I have been concerned for years that companies have been monitoring corporate networks and extrapolating those results to the ICS networks. I also believe that some of the government disclosures are based on the same premise. Specifically, there have been many articles and presentations since at least 2009 that have stated that spies and malware are in our ICS networks. Examples of stories about spies in our ICS networks include:
“Electricity Grid in U.S. Penetrated By Spies” http://www.fbiic.gov/public/2009/april/ElectricityGrid_in_U.S.PenetratedBySpies-WSJ.com.pdf and “Ugly Gorilla Hack of US Utility Exposes CyberWar Threat”, http://www.bloomberg.com/news/2014-06-13/uglygorilla-hack-of-u-s-utility-exposes-cyberwar-threat.html. Conversely, the May 29th Dark Reading article titled “Large Electric Utilities Earn High Security Scores”, http://www.darkreading.com/vulnerabilities---threats/large-electric-utilities-earn-high-security-scores/d/d-id/1269299? appears to come up with a different conclusion based on the same lack of information.

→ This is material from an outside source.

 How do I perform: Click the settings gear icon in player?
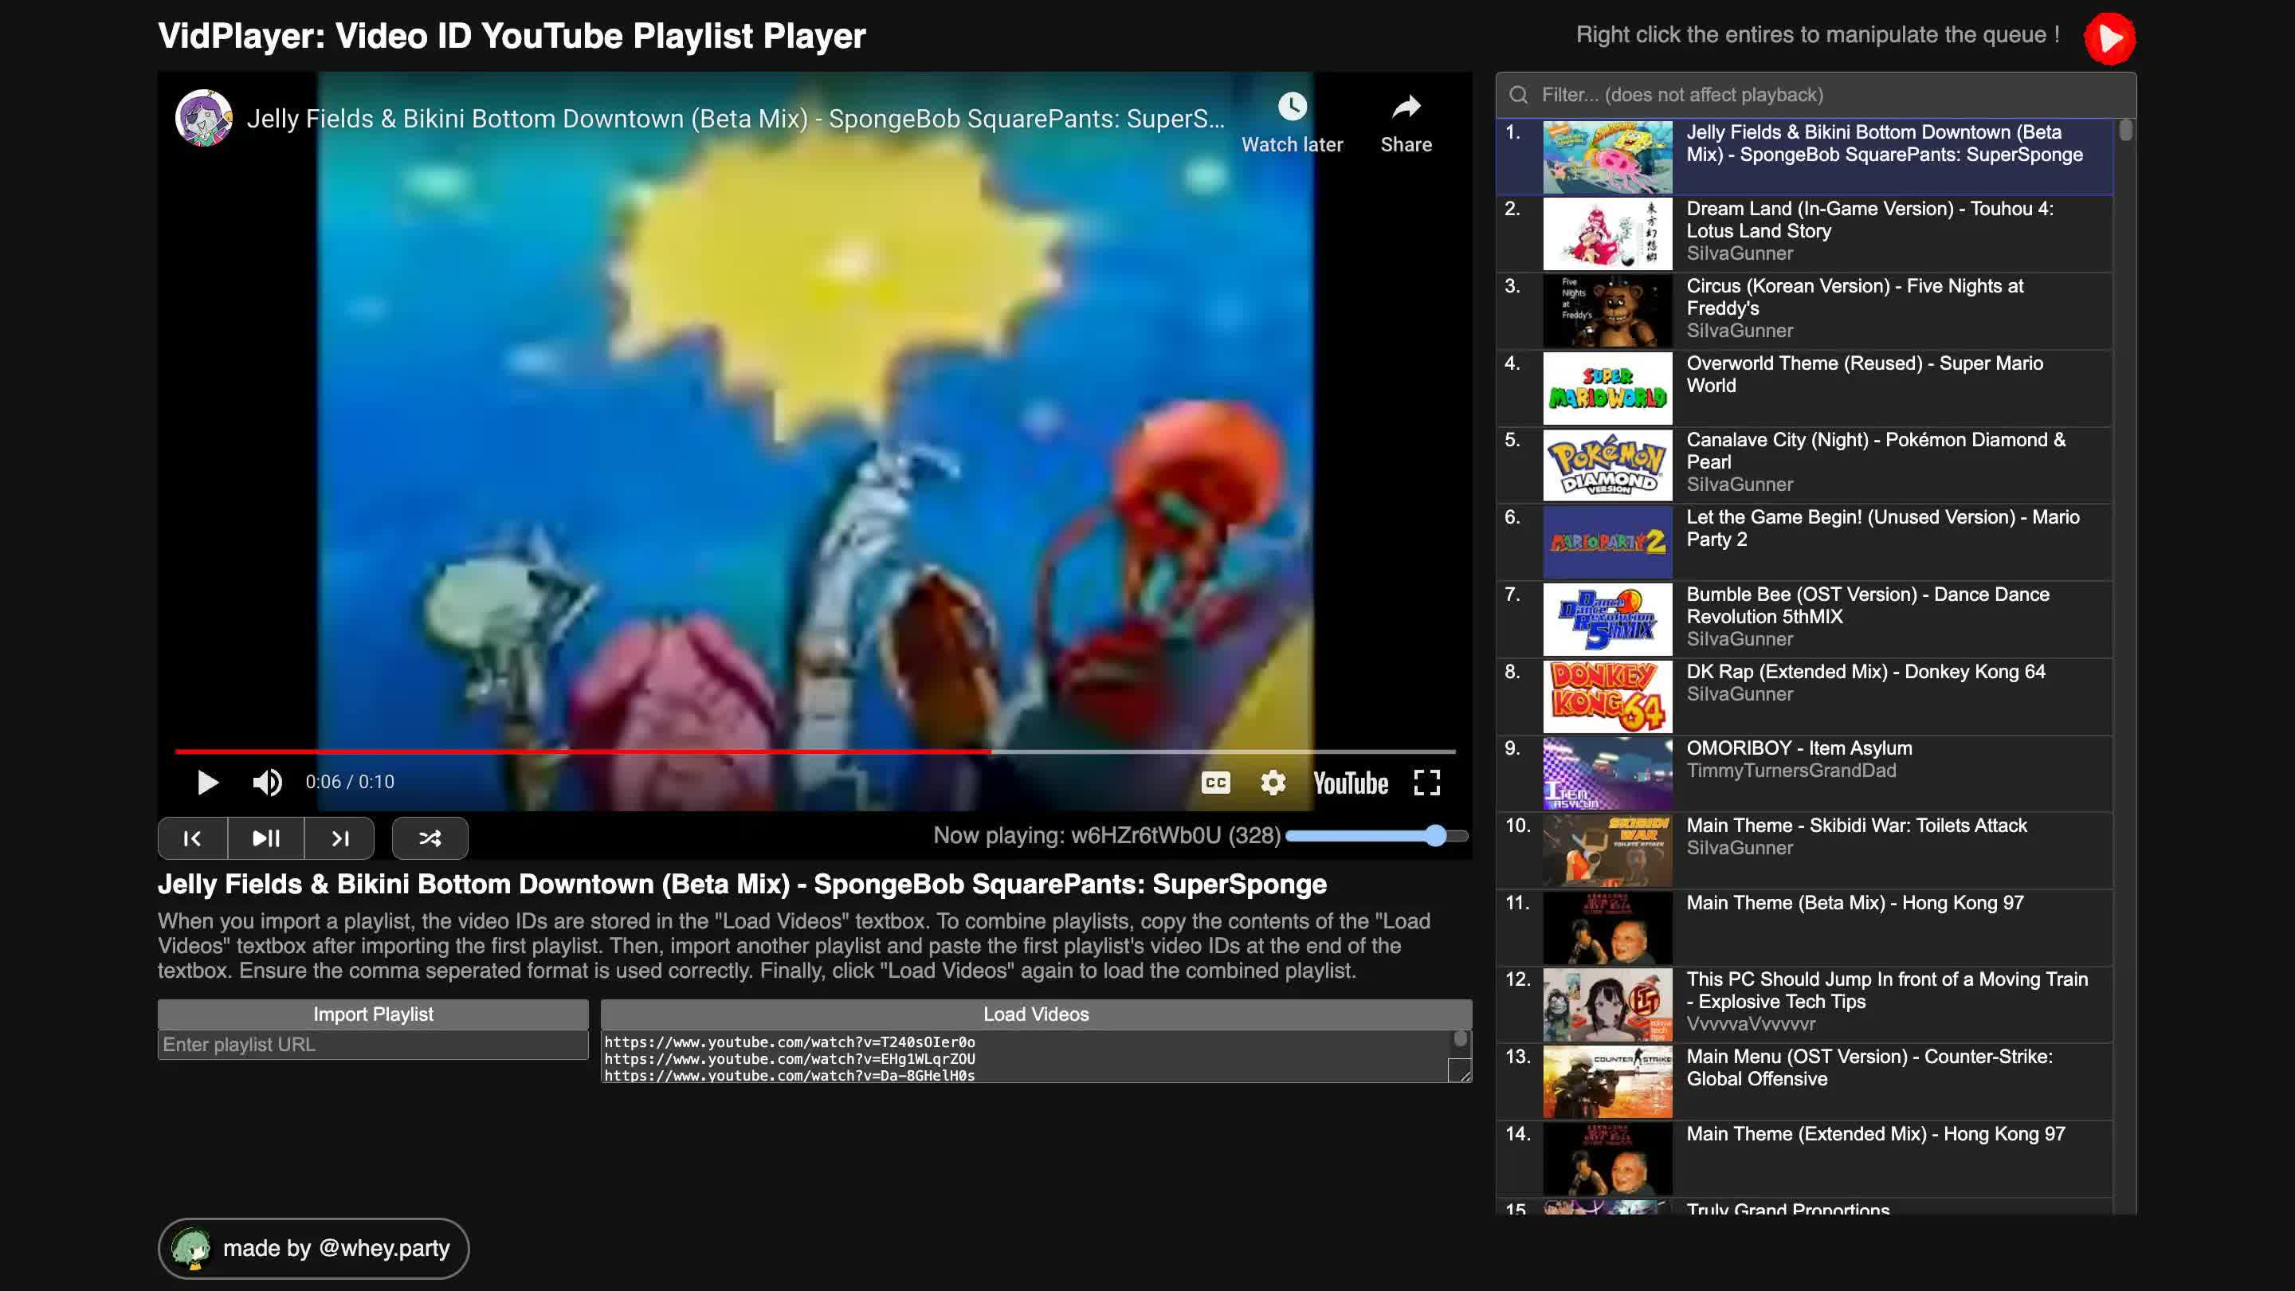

The common thread to these articles and much of the discussions concerning ICS threats is that people are assuming that ICS networks are being monitored. In general, that is not a good assumption. Often, companies such as FireEye/Mandiant, BitSight, and others are monitoring the corporate networks and extrapolating those results to the ICS networks. In the June 16, 2014 SANS NewsBites article "Chinese Spies Stockpiling Critical Infrastructure Vulnerabilities", Mike Assante stated: “What is not being emphasized enough here is that our current defenses are stopping virtually none of these actors from gaining footholds, we are rarely seeing them from inside the target, and we have little confidence that we can remove them. The ironic tragedy is that the ICS network is far more defendable than the connected enterprise networks, as it is designed with specific purpose and functionality. We fail to take advantage of this attribute as most have little or no security visibility on the inside and lack a baseline of normal communications."
On a personal basis, I know of only a few companies that have actual monitoring data from their ICS networks. The results are certainly different than those on the corporate networks. Moreover, I know of many significant ICS cyber incidents that have occurred without any indication from network monitoring.
I have been working with a utility that has installed taps on their ICS network to view what is actually occurring. This information is of value for not only security but also for performance reasons.
Are spies in our ICS networks – who really knows but we really should find out.